До назначения своего членом Петербургской судебной палаты Матисен провел долгие годы службы в московских и петербургских департаментах Сената. Я застал его уже 68-летним стариком с тонкими чертами лица немецкого типа и добрыми голубоватыми старчески-выцветшими глазами. Он был воплощенная аккуратность и добросовестность. Несмотря на свои годы, он работал усидчиво и непрерывно, с тем сознанием своего долга, в котором сказывалось его происхождение. Доклады его отличались точностью и пунктуальностью, а в решениях, написанных мелким убористым почерком, он не обходил ни одного затронутого в деле вопроса без разрешения, хотя бы их можно было и оставить, ответив в том или ином смысле на коренной вопрос дела.

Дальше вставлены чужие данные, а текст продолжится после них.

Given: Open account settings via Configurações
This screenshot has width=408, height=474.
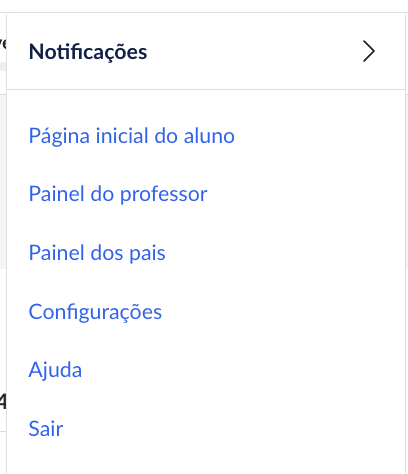Looking at the screenshot, I should click(x=95, y=312).
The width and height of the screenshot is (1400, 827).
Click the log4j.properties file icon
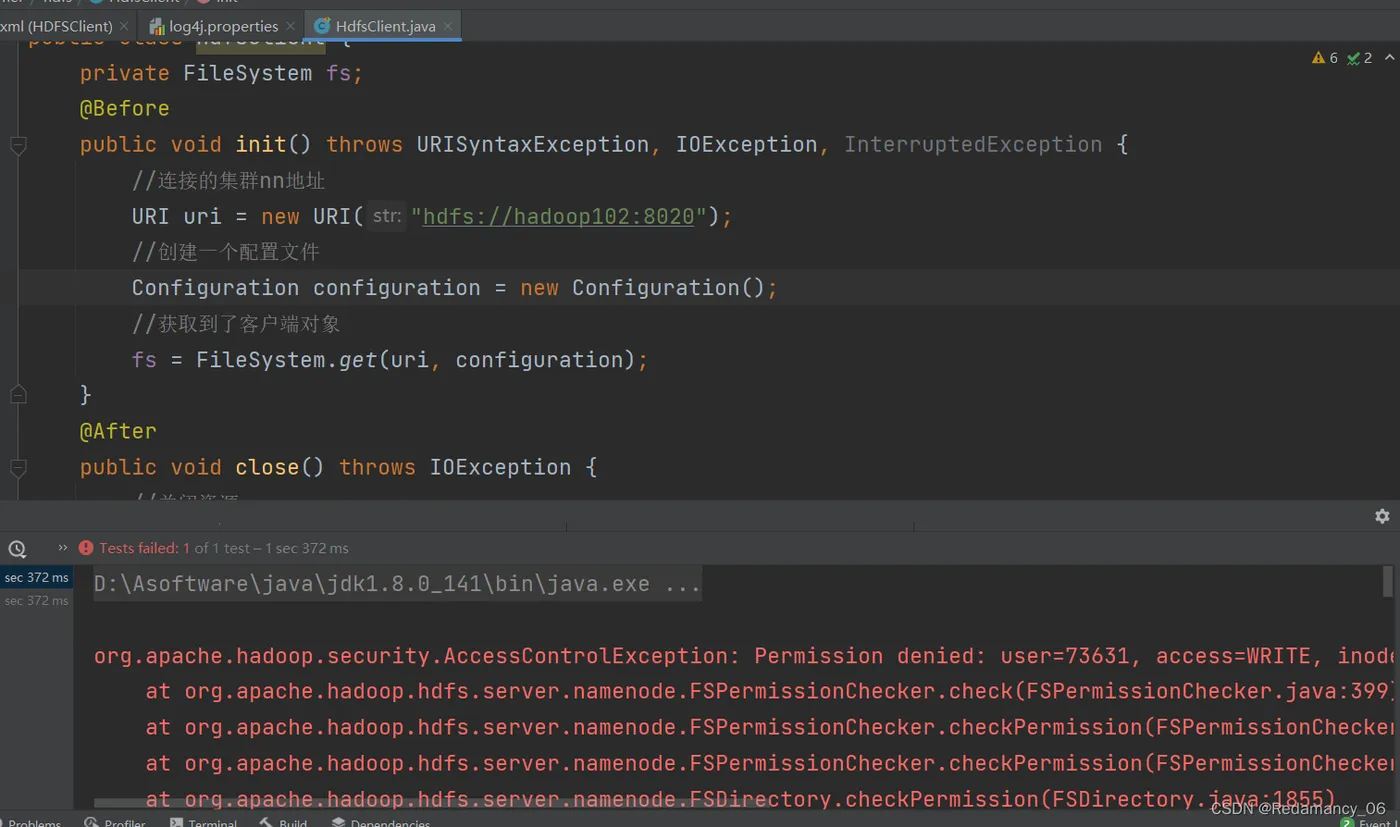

Если к этим свойствам присоединить внимание, уделяемое им юридической литературе (его особенно интересовало право литературной собственности, и у меня хранится его книга «Das geistige Eigentum»(11) Клостермана, испещренная на полях рядом заметок), то можно было бы сказать, что в его лице я встретил образцового судью-цивилиста. Но у него были les defaults de ses qualites(12). Его добросовестность подчас переходила в бесконечные сомнения, заставлявшие его иногда по несколько раз возвращаться к уже решенному вопросу и, как я шутливо выражался, «вступать в пререкания с самим собою». Это чрезвычайно затягивало рассмотрение дел и было особенно тягостно в тех случаях, когда решению по существу должно было предшествовать обсуждение предварительных вопросов о подсудности, давности, смешении и соединении исков и т. п. Иногда этим вопросам посвящалось целое заседание с тем, чтобы в следующем за ним решить дело по существу. После долгих и упорных споров Матисен, наконец, соглашался с мнением товарищей (он не любил оставаться «при особом мнении»), но в следующем заседании снова подымал уже решенный вопрос, вызывая почтительный гнев этих же товарищей. По делу общества взаимного поземельного кредита с членами правления, являвшимися ответственными за двухмиллионную растрату, совершенную Юханцевым, эти пререкания Матисена с самим собою дошли до того, что мы проектировали напечатать для него особые бланки, в которых говорилось бы: «По вопросу о… нахожу, что… и даю сию подписку в том, что при дальнейшем обсуждении дела более спорить и прекословить не буду».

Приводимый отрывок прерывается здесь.